After receiving a brand new scoreboard before the start of the 2015 football season, the Bearkats will run out onto a brand new turf field when they begin the 2016 season against Oklahoma Panhandle State on Sept. 3.
The replacement of Bowers Stadium’s old surface, which was installed in 2007, with a new AstroTurf 3D3-60 field, the same turf installed at Don Sanders Stadium last fall, is nearing completion. It cost Sam Houston State $525,000 to install the new turf.
“It’s stunning,” Sam Houston State head coach K.C. Keeler said Tuesday. “It just sort of takes your breath away. I was out on the field earlier (Tuesday) and they’re almost done. It has a really impressive feel and look to it. The blue outline and the paws on the 25-yard line going in look awesome. I know our kids will be excited knowing they get the chance to play on that.”

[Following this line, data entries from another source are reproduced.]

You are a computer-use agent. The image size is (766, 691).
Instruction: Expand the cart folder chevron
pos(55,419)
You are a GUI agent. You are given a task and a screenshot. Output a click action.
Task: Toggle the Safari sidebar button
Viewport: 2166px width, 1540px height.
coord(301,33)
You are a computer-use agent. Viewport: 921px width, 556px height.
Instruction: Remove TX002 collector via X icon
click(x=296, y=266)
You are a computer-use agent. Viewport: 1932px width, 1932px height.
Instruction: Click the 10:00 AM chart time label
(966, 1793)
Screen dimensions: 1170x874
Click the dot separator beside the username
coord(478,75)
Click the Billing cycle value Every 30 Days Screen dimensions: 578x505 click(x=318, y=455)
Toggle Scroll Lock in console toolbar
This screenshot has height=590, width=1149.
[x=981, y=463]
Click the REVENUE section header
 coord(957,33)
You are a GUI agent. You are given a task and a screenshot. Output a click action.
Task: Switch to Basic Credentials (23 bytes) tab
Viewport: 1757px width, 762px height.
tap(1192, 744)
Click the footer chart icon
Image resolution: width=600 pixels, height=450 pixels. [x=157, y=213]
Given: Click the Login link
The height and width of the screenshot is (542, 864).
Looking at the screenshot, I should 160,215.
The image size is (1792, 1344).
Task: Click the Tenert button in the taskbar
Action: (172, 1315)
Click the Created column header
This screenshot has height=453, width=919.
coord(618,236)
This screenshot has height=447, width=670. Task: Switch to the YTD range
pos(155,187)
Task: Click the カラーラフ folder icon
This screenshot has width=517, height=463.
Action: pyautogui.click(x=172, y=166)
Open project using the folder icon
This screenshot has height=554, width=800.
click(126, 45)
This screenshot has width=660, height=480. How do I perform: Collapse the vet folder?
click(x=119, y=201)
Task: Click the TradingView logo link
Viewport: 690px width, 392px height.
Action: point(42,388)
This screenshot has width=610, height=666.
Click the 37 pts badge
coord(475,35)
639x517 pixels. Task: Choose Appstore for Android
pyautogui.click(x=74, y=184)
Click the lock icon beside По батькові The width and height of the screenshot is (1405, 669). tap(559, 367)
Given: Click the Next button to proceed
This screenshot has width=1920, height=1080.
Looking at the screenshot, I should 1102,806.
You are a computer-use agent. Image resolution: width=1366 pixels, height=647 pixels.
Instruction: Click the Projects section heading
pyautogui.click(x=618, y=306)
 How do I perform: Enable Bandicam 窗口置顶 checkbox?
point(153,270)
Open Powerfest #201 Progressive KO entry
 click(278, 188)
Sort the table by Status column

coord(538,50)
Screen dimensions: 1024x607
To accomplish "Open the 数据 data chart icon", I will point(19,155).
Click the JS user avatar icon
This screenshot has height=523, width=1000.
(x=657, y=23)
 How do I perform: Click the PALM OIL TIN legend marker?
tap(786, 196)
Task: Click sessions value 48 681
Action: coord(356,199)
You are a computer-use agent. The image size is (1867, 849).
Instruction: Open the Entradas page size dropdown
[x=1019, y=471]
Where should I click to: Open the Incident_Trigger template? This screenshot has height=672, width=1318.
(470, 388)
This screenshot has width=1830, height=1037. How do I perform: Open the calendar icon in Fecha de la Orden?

The Sam Houston football team has been doing its summer conditioning at Don Sanders Stadium and competing in 7-on-7 drills at Huntsville High School while the new turf at Bowers Stadium has been installed.
Keeler expects the team will be able to move their conditioning and 7-on-7 drills to Bowers Stadium next week.
The new turf will feature inlaid letters “Sam Houston” and “Bearkats” in the end zones and inlaid Southland Conference logos and Sam Houston paw print logos on the field, as well as colored end zones and field border.
In the past year, new state-of-the-art video/scoreboards have been added at the venues for football, track and field, volleyball, basketball and softball; a new AstroTurf field has been installed at Don Sanders Stadium for baseball and renovations for Bernard G. Johnson Coliseum are ongoing.
“Just as the video and scoreboards added new dimensions of entertainment at Bearkat football this year, the new turf will bring extra excitement and energy to Bowers Stadium,” Sam Houston State athletic director Bobby Williams said. “We were able to renovate the track a year ago. Now we are adding new turf to the football field. Each of these new additions to our facilities improves the situation for our coaches in recruiting quality student-athletes.”